For all this, an unavoidable, yet seldom considered, dimension of Christ's first miracle at the wedding at Cana is the fact that he would have been both familiar and comfortable with the music and dances that characterised such affairs. Indeed, we can well imagine that the same God-Man who took heed to the diminishing wine stocks, also enjoyed the other forms of physical communion that characterised ancient Judaean weddings. I would go further and say that it is incumbent on us to take seriously the fact that Jesus likely had olive skin, dark hair, spoke Aramaic in the streets and Hebrew in the Synagogue, and knew and embraced all the cultural traditions of his tribe. In other words, our conceptions of Jesus should not only be those of Christ, Messiah, Incarnate Logos; they should very much include his full and very real humanity, in all its wonderful dimensions.

In theological terms, this side of Jesus' identity corresponds with the exitus of God's work: that is, as God the Word leaves His place in heaven and takes on flesh, He takes on every aspect of that flesh, including location and custom, and makes it His own. In so doing, he sanctifies culture--revealing it to be, as flesh itself is--an instrument of human salvation. This suggests in turn that, far from there being a dichotomy between 'teaching the Faith' and passing on family language and traditions, the two walk hand-in-hand, and can be appreciated best together.

The same can be said of so-called 'high culture' as of 'folk culture'. The finest visual art, the greatest compositions, the highest cuisine, the most exquisite dance, the best literature: such works inherently point to the Good, and in so doing, God. There is no need for any of these things to accurately and obviously reflect Nicene Christianity in order to be truly reflective of the Divine; it would be wrong to go looking for the 'Christianity' of their creators. Art is not thinly-devised code. Insofar as it is good, it is sufficient for our purposes as a nurturer of faith. As a result, Christians should not only feel liberated in their approach to art and high culture; I would argue that they should, where possible, even feel compelled to seek it out.
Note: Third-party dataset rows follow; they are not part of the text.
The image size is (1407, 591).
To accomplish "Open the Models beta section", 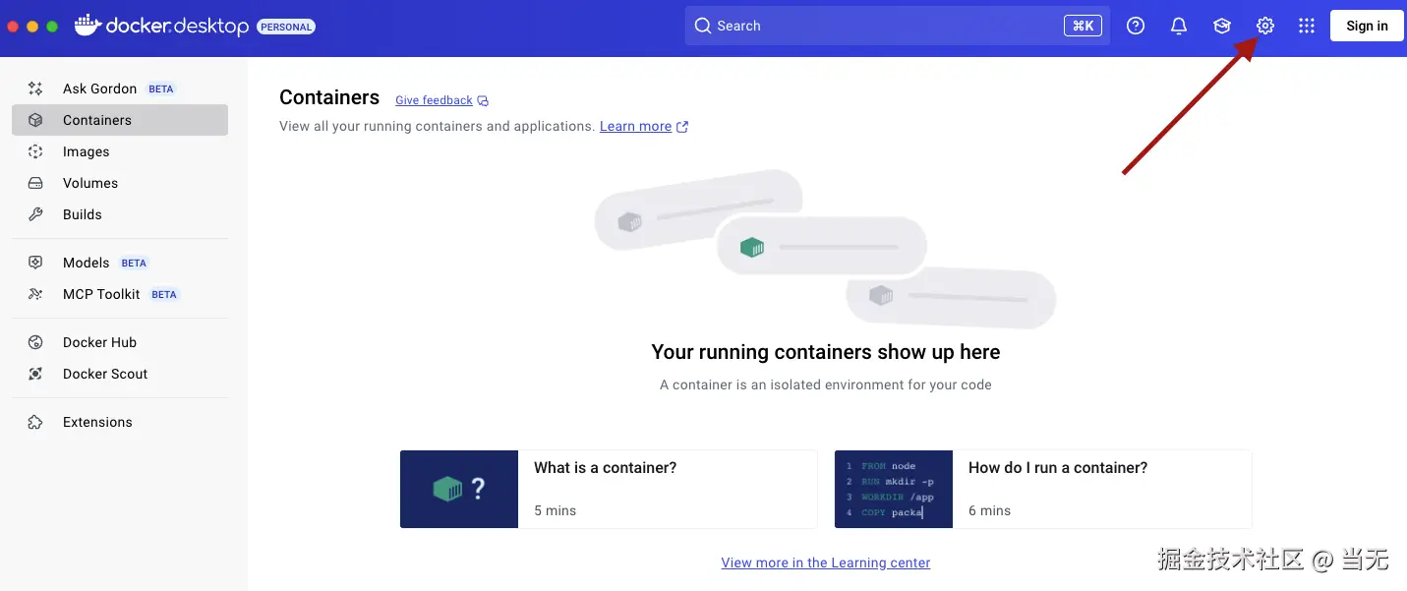I will pyautogui.click(x=86, y=263).
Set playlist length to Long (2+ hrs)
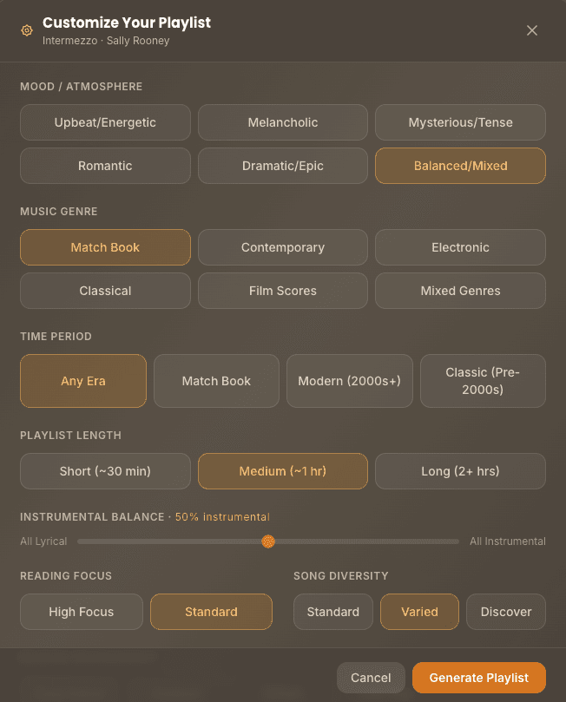The width and height of the screenshot is (566, 702). [x=460, y=470]
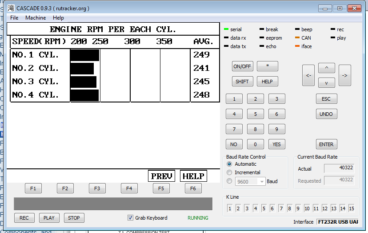Open the Machine menu
This screenshot has width=368, height=233.
(x=36, y=18)
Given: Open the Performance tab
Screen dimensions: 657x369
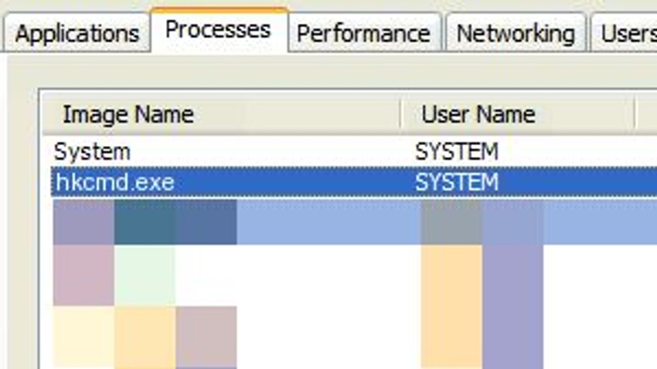Looking at the screenshot, I should click(363, 34).
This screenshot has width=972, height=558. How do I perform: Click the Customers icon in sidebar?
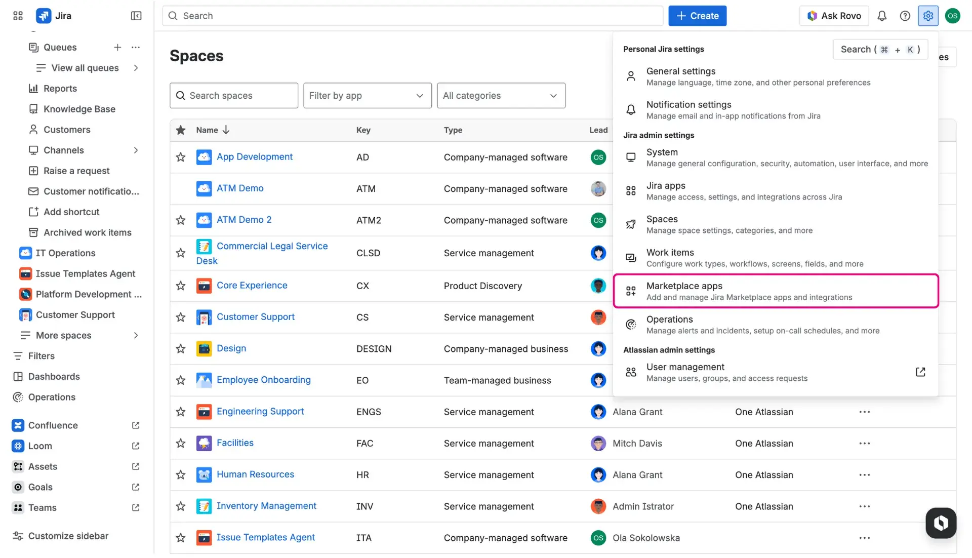point(33,130)
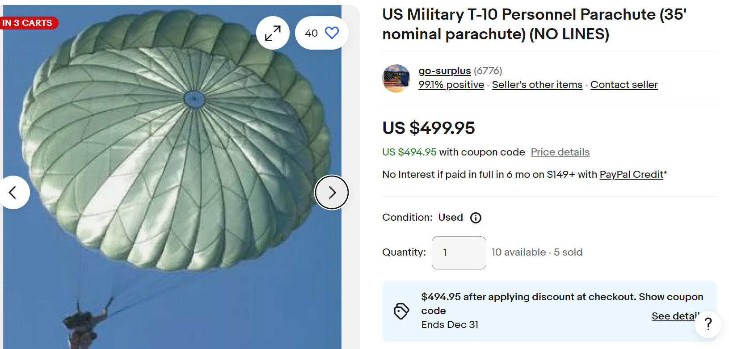This screenshot has height=349, width=729.
Task: Open Seller's other items
Action: (x=537, y=84)
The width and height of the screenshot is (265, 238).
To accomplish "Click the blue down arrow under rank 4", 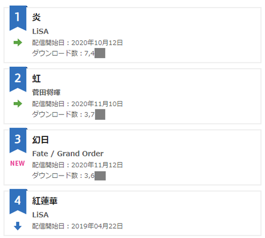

Andrew Sorokowski's 'cultural matrix' challenges us to develop our understanding of context as we live out, and bear witness to, what we believe about Christ. At the same time as we do this, we can expect to be enriched and our domestic lives improved. This is because our homes and families can only stand to benefit when we become more aware of the culture around us, including both our ancestral traditions and the more refined forms that we encounter on the stage, in the gallery, or at the stroke of a poet. Pope Benedict encouraged the 'reform of the reform' with respect to liturgy, but of course he understood liturgy to mean something more than what happens before the Altar. For Pope Benedict, liturgy was cosmic in scope, and included every detail of our lives. For faith to thrive, then, it is for us to foster the liturgy away from the Altar, to understand the culture in which we live and to embrace the good in it, to pursue enrichment through engagement with art, music and literature, and so to make the most of the exitus. To be sure, the fullness of the Christian life is found, expressed, and shared best when the liturgy of the Altar and the Liturgy of the world are lived as a unity, when the harmony of the exitus et reditus is appreciated and embraced.